▶ [What to do]: The records follow. Transcribe only the lines from the line containing "592x444 pixels." through the end, both ends included, and leave out the pictures.

■ ■ ■ ■ ■

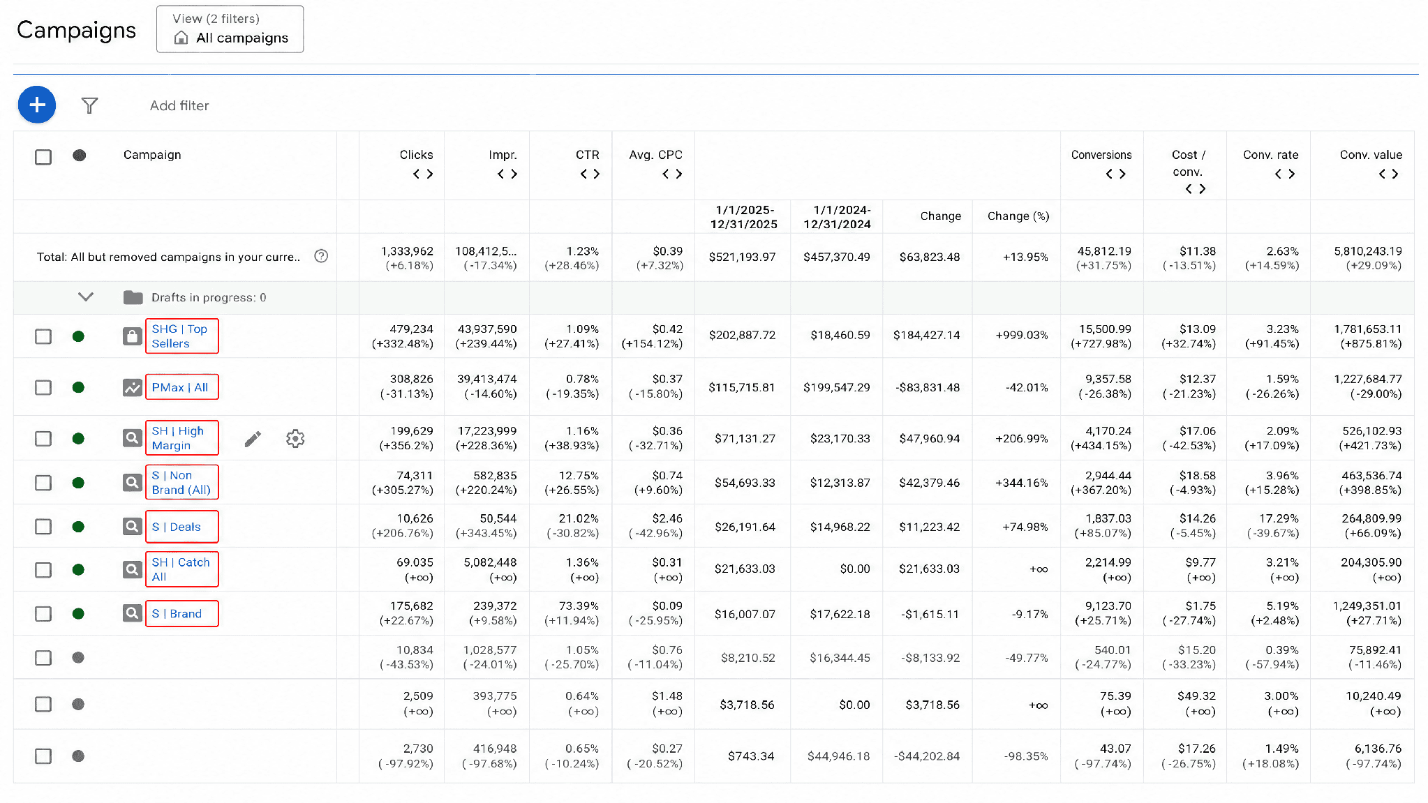
Task: Open the View All campaigns dropdown
Action: 230,29
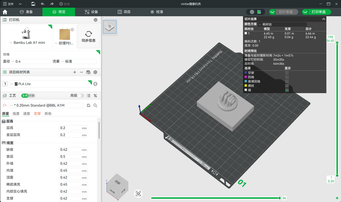Open the 耗材丝 color scheme dropdown
Image resolution: width=341 pixels, height=202 pixels.
282,24
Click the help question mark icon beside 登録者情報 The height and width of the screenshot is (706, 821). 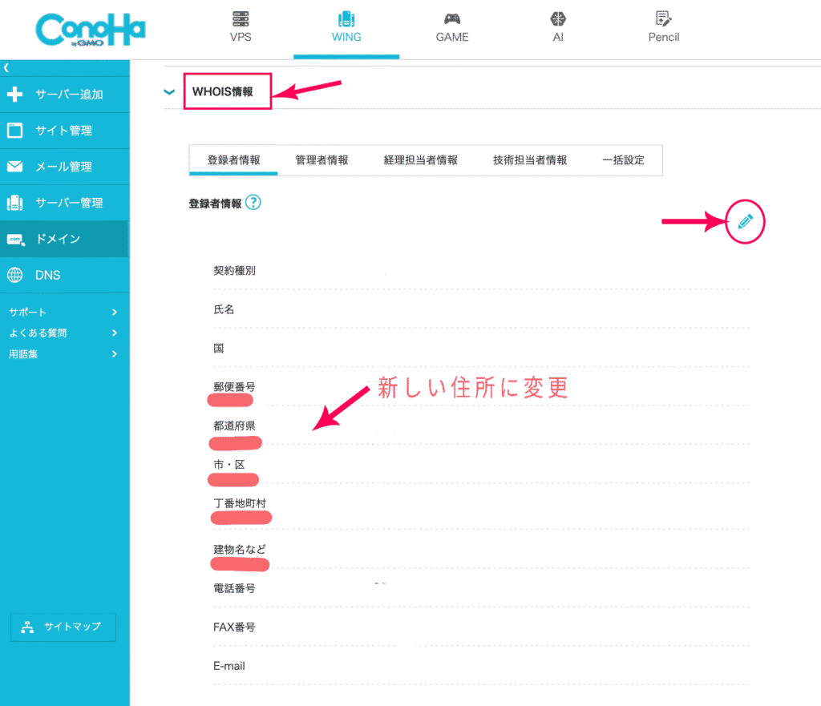(x=253, y=204)
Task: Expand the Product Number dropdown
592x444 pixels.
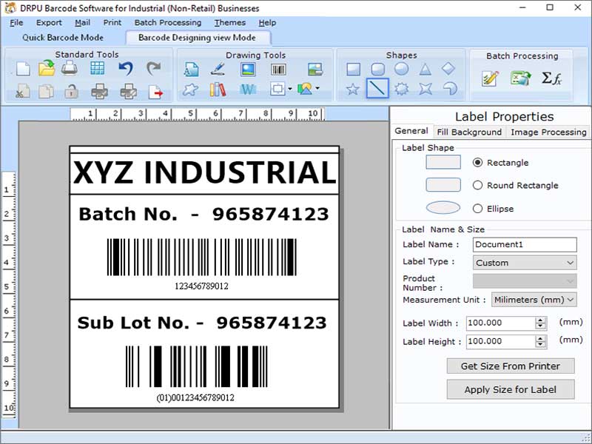Action: point(569,281)
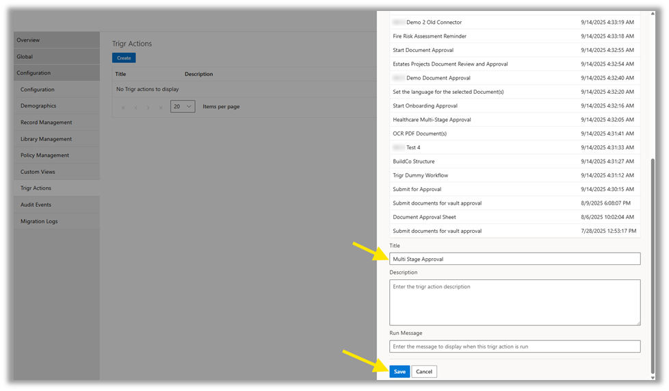Cancel the Trigr action dialog
Image resolution: width=669 pixels, height=391 pixels.
(x=424, y=371)
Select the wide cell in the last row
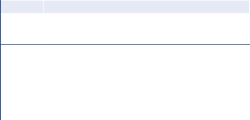This screenshot has height=120, width=250. [x=146, y=113]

■ ■ ■ ■ ■

▶ [Solution to this task]:
592x444 pixels.
Action: point(569,281)
Cancel the Trigr action dialog
Image resolution: width=669 pixels, height=391 pixels.
(x=424, y=371)
Select the wide cell in the last row
This screenshot has height=120, width=250. [x=146, y=113]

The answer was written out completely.